Berkomitmen atau beriltizam terhadap syumul wa tawazun. Dienul Islam ajaran yang syamil (integral, komprehensif) dan mutakamil (utuh) serta mutawazinah (seimbang). Pendek kata Islam adalah agama yang sempurna dan diridhai Allah (QS 5:3, 3:19) Sebagaimana alam semesta diciptakan sempurna, tidak ada kekurangan (QS 67: ) dan dalam harmoni tawazun (keseimbangan) seperti dalam (QS 55: 7-9), maka manusia pun bagian dari alam semesta diciptakan Allah dalam keadaan sebaik-baik rupa (QS 95: ). Umat Islam juga dikatakan sebagai “umatan wasatha’“ (umat pertengahan). Ajaran sarat dengan kesyumuliahan dan ketawazunan. misalnya ajaran Islam menyentuh seluruh aspek kehidupan mulai dari hal sepele sampai yang paling berat dan kompleks, (syamil). Kemudian Islam mengajarkan manusia berikhtiar maksimal (QS 13: 11) tetapi juga menyuruh bertawakal (QS 65: ). Islam melarang manusia kikir, tetapi juga tidak membolehkan berlaku boros, israf ataupun melakukan kemubadziran. Jadi seorang a’dha dalam Iltizamnya terhadap syariah harus memiliki komitmen pada syumuliatul dan ketawazunan Islam.

2. Al-Iltizam Bil Jamaah

a. Iltizam terhadap bai’ah.

إِنَّ اللَّهَ اشْتَرَى مِنَ الْمُؤْمِنِينَ أَنْفُسَهُمْ وَأَمْوَالَهُمْ بِأَنَّ لَهُمُ الْجَنَّةَ يُقَاتِلُونَ فِي سَبِيلِ اللَّهِ فَيَقْتُلُونَ وَيُقْتَلُونَ وَعْدًا عَلَيْهِ حَقًّا فِي التَّوْرَاةِ وَالْإِنْجِيلِ وَالْقُرْءَانِ وَمَنْ أَوْفَى بِعَهْدِهِ مِنَ اللَّهِ فَاسْتَبْشِرُوا بِبَيْعِكُمُ الَّذِي بَايَعْتُمْ بِهِ وَذَلِكَ هُوَ الْفَوْزُ الْعَظِيمُ

“Sesungguhnya Allah telah membeli dari orang-orang mukmin, diri dan harta mereka dengan memberikan surga untuk mereka. Mereka berperang pada jalan Allah; lalu mereka membunuh atau terbunuh. (Itu telah menjadi) janji yang benar dari Allah di dalam Taurat, Injil dan Al Qur'an. Dan siapakah yang lebih menepati janjinya (selain) daripada Allah? Maka bergembiralah dengan jual beli yang telah kamu lakukan itu, dan itulah kemenangan yang besar.” (QS 9: 111)

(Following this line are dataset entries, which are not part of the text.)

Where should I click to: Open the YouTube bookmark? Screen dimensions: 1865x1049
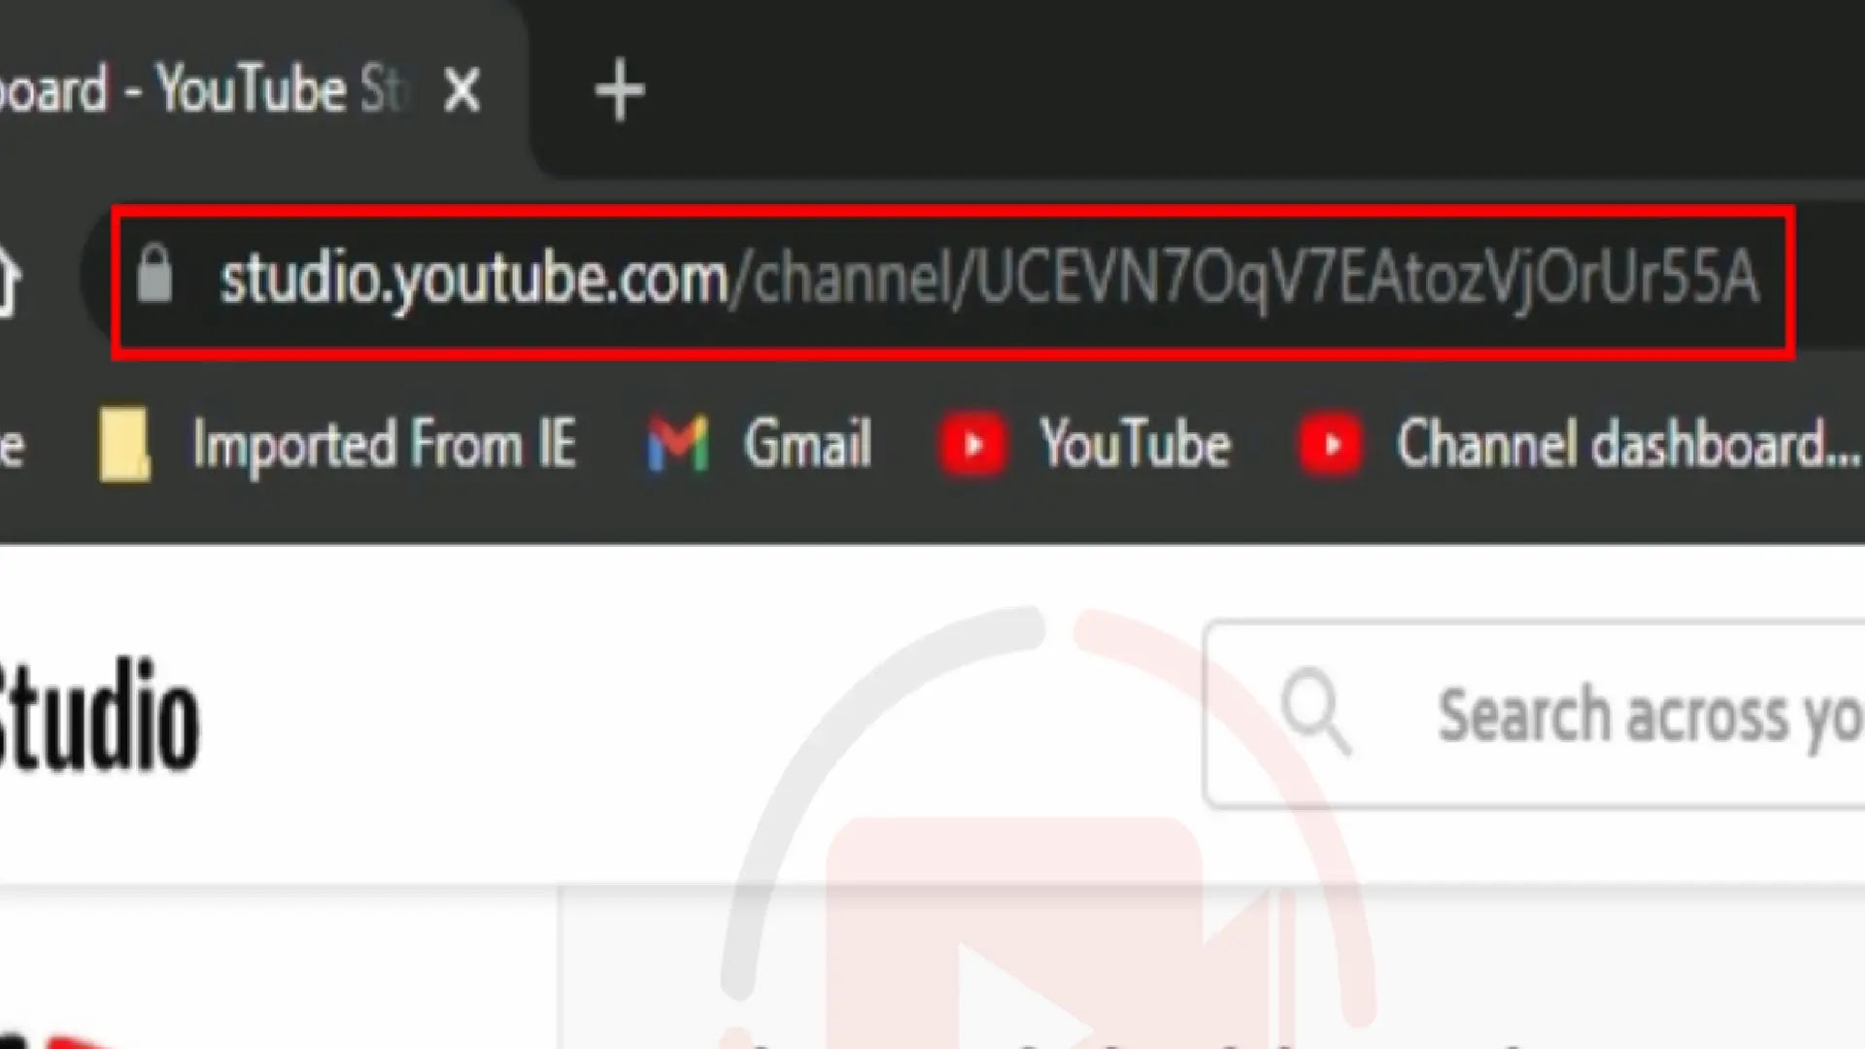point(1136,445)
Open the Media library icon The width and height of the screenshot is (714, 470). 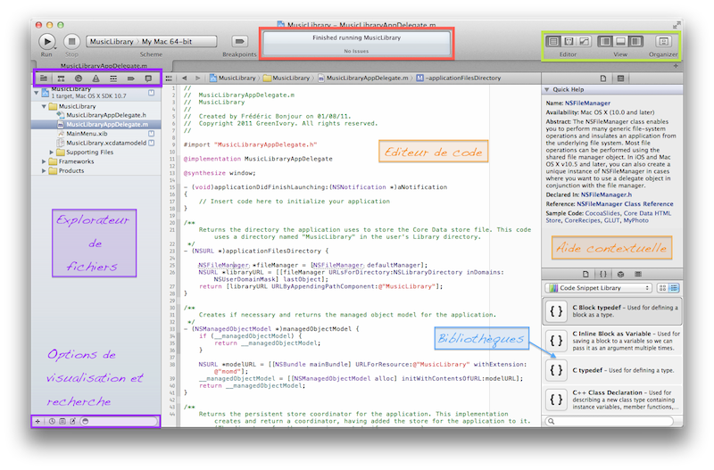639,273
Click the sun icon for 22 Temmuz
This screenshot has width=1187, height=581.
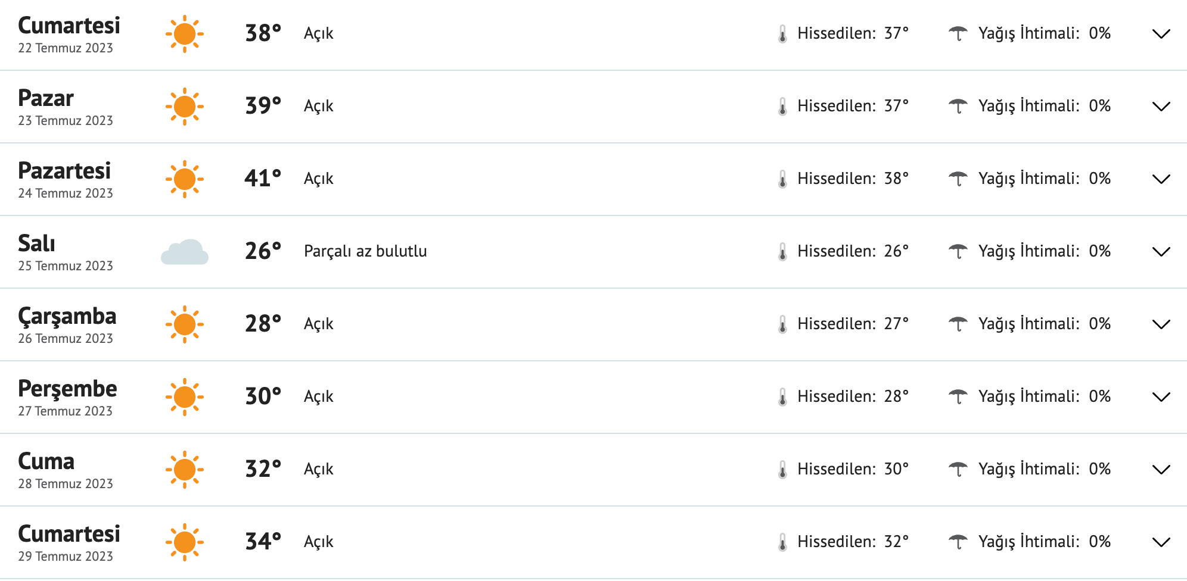[x=185, y=34]
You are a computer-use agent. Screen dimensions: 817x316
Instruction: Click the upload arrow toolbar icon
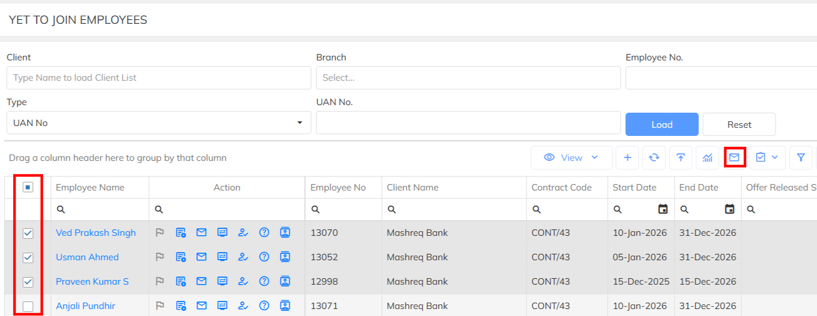pyautogui.click(x=681, y=157)
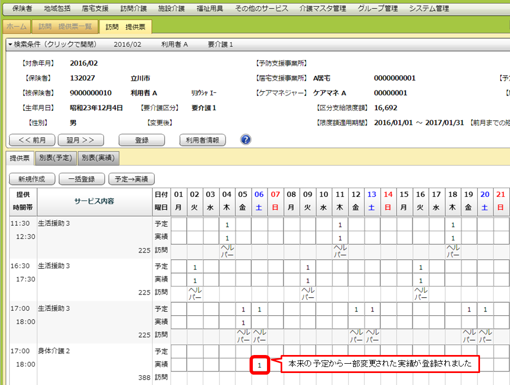Select the 別表(実績) tab
The height and width of the screenshot is (385, 510).
coord(98,158)
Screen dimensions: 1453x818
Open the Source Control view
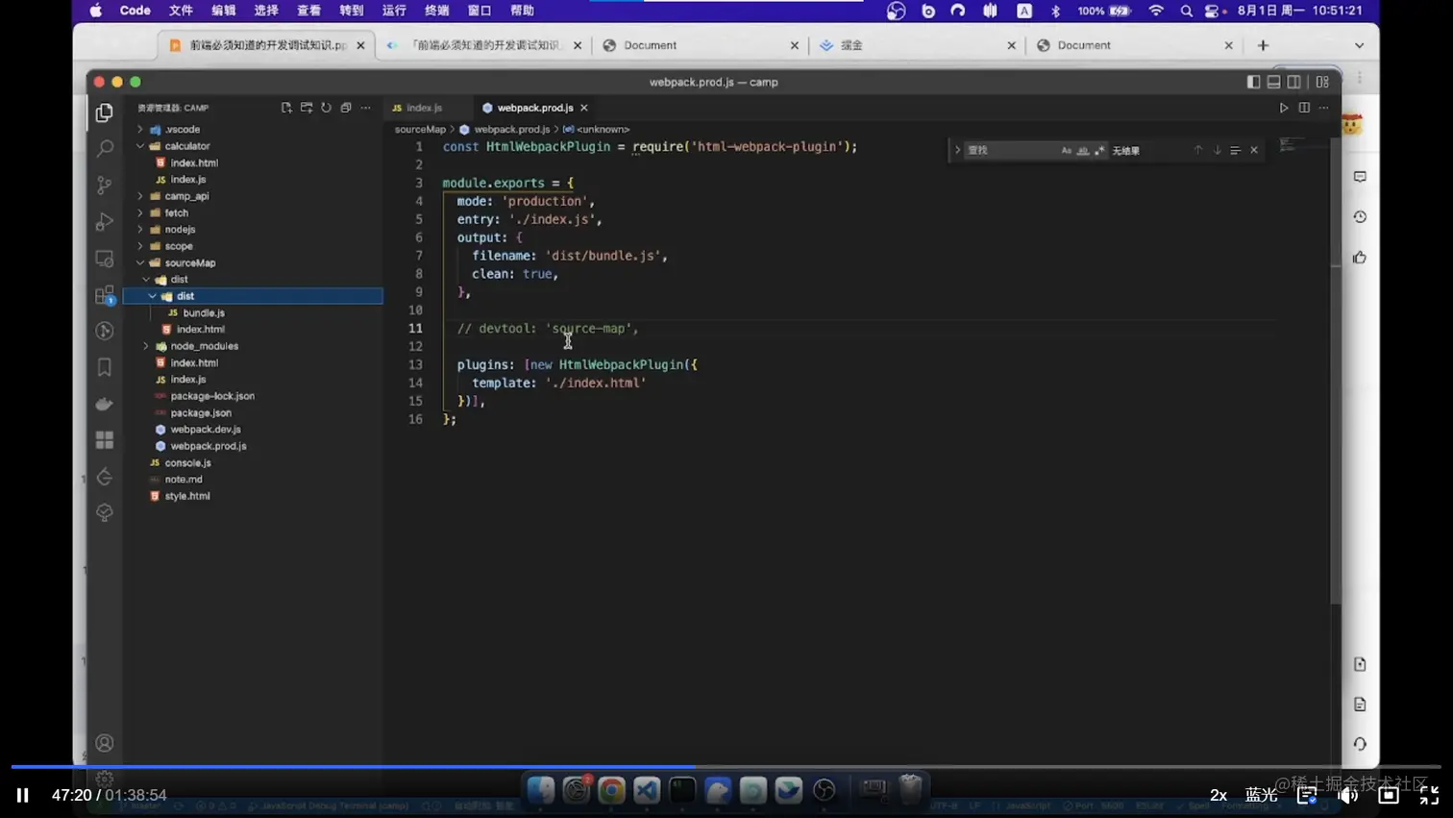(105, 185)
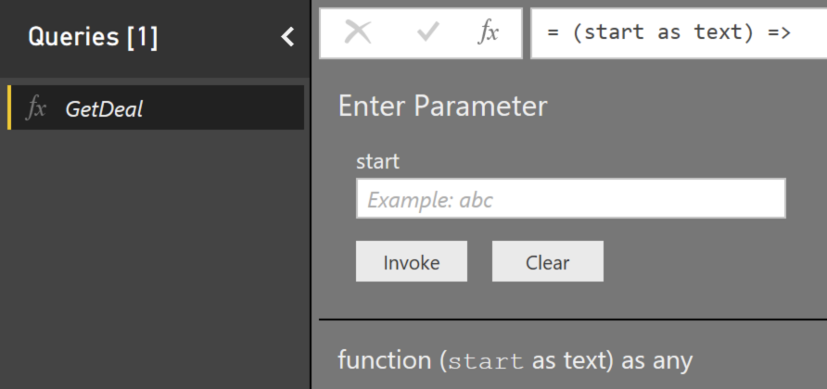Click the start parameter label
The width and height of the screenshot is (827, 389).
tap(377, 161)
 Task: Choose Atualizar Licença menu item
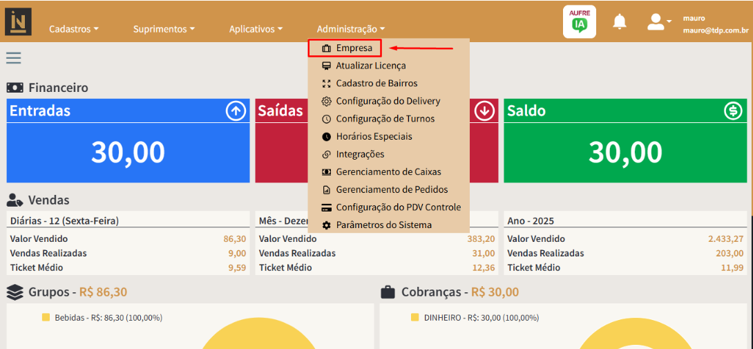[370, 66]
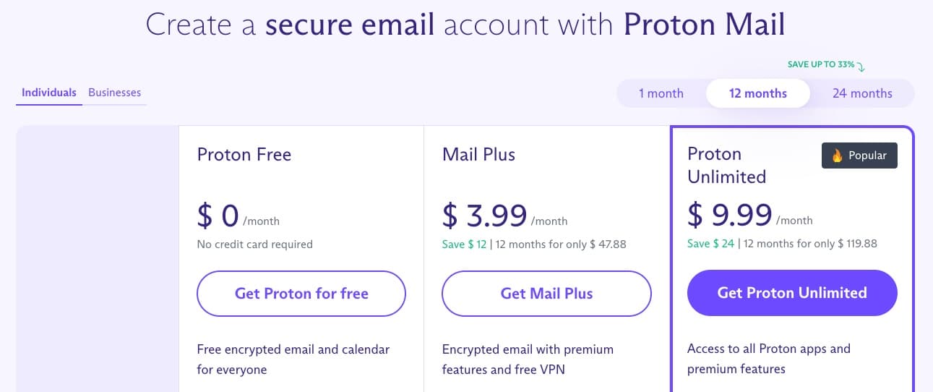Click the $ 3.99 per month price

click(x=504, y=216)
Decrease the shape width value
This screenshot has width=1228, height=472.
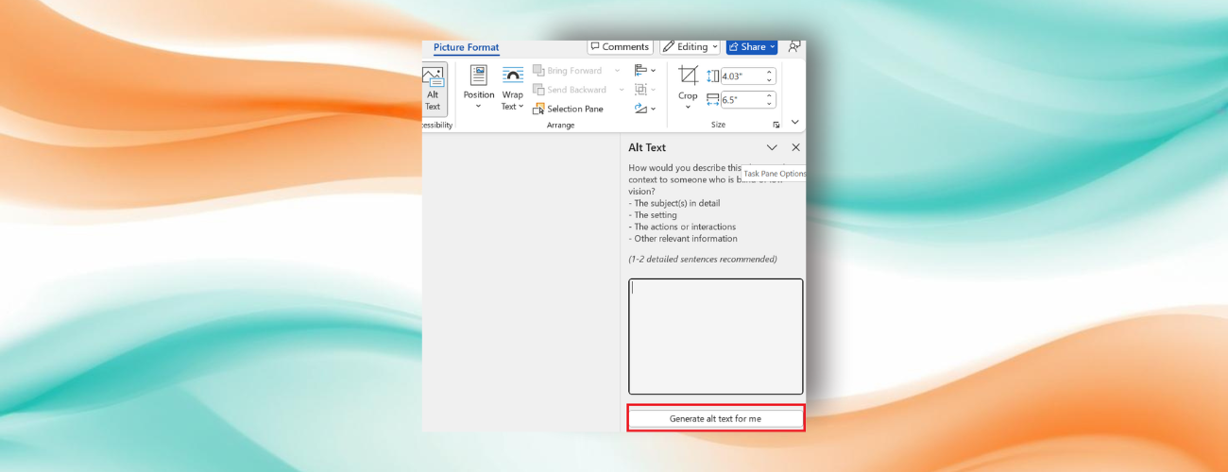pyautogui.click(x=769, y=104)
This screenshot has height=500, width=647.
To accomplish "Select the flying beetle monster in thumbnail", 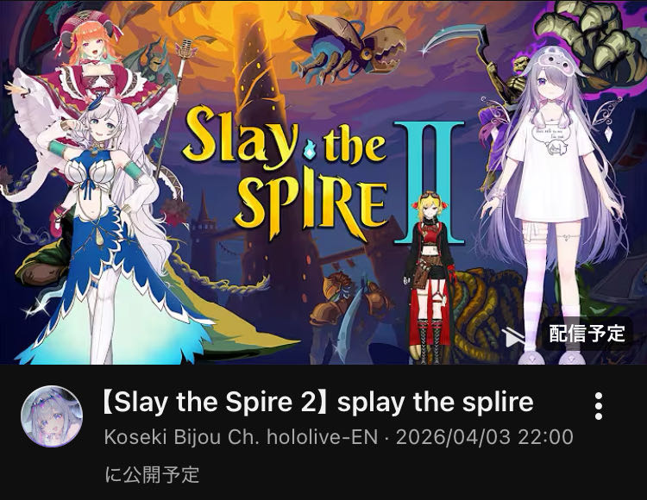I will coord(349,47).
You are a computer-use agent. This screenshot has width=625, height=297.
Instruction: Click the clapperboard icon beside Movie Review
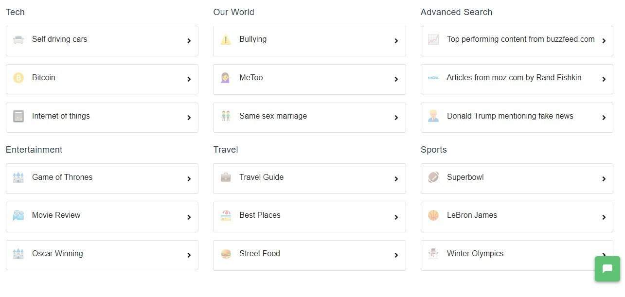[18, 215]
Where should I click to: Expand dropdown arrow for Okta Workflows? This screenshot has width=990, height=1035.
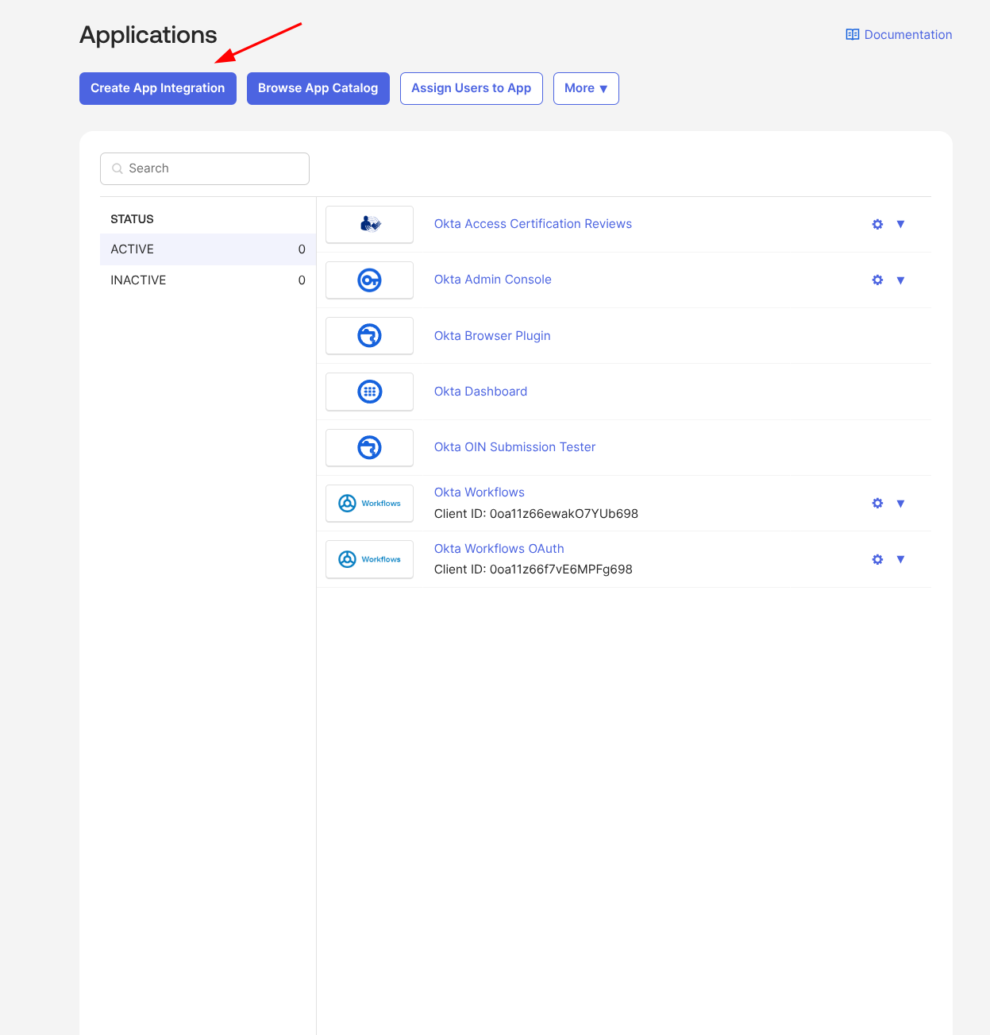tap(900, 504)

Satu-satunya ayat Al-Quran yang berkaitan dengan masalah harta dan jiwa, tetapi mendahulukan jiwa adalah ayat di atas. Dan transaksi ‘jual-beli’ antara Allah sebagai pembeli dan mukmin sebagai penjual ini erat kaitannya dengan masalah bai’ah. Sikap iltizam terhadap bai’ah yang telah diucapkan nampak jelas pada tokoh Anshar, Nusaibah binti Ka’ab dan Habibi bin Zaid. Nusaibah dengan bai’ah Aqabah II, bertempur mati-matian melindungi dan menjadi perisai Rasulullah di perang Uhud tatkala kebanyakan tentara Islam lain kocar-kacir panik terhadap serangan balik mendadak Khalid bin Walid. Atau Habib bin Zaid yang disiksa Musailamah Al-Kadzab karena tidak mau mengakuinya sebagai nabi, tidak rela menodai bai’ah yang telah Habib bin Zaid diucapkannya walaupun untuk itu ia harus menebusnya dengan nyawa. Tubuhnya dicabik-cabik dan disayat-sayat selagi masih hidup. Sekali kita mengucapkan bai’ah seumur hidup kita terikat untuk beriltizam kepadanya.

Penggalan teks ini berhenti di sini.